An energy system is more than a physical infrastructure: it connects millions of participants with different roles and objectives. Analyzing the individual objectives of these participants and looping their behaviors into the system design is of great importance, especially when these participants are primarily self-interested.
To ground this question, we looked at the interaction of learning agents in Cournot competition. A Cournot game is the underlying market model for many demand response programs in energy markets, where providers bid their available quantity, the service price is then set by the total supply, and each provider gets paid accordingly. Players in the game are self-interested and aim to maximize their own payoffs by strategically choosing the bidding quantity. In this work, we attempted to analyze the long-run outcome of dynamic learning agents in a Cournot game. Since each agent receives very limited feedback (just the cleared price and nothing else about the system), it was an open problem to even establish if the learning dynamics would converge at all.

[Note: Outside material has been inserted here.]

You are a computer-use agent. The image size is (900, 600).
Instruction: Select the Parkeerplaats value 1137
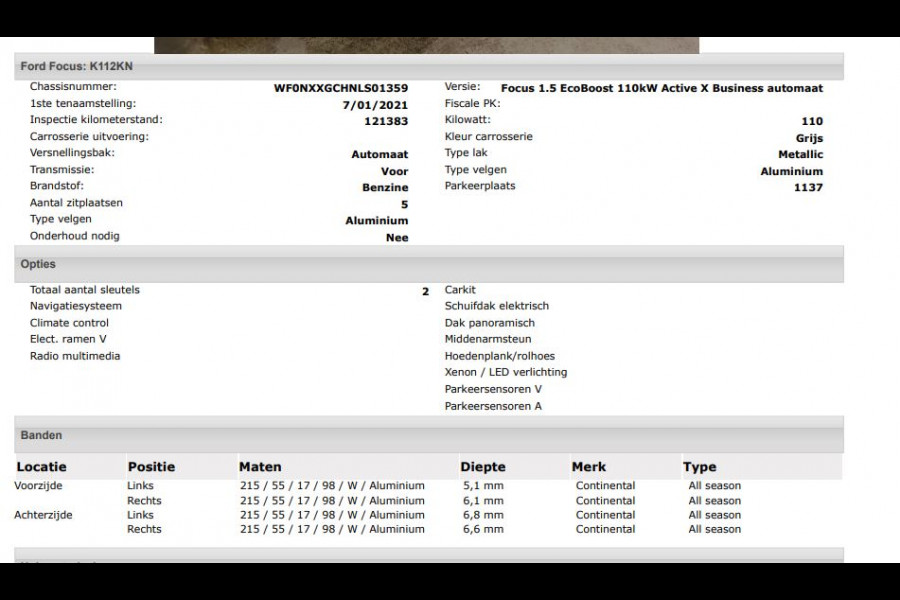pyautogui.click(x=808, y=187)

Notably, we proved the convergence of two widely used classes of machine learning algorithms: no-regret algorithms and policy gradient, to the Nash Equilibrium in concave Cournot games. In addition, we showed that exploiting the structure of the game can accelerate the convergence of learning, where policy gradient converges exponentially and no-regret converges sub-linearly.
 Yuanyuan Shi, Baosen Zhang, “Learning in Cournot Games with Limited Information Feedback’’, arXiv Preprint.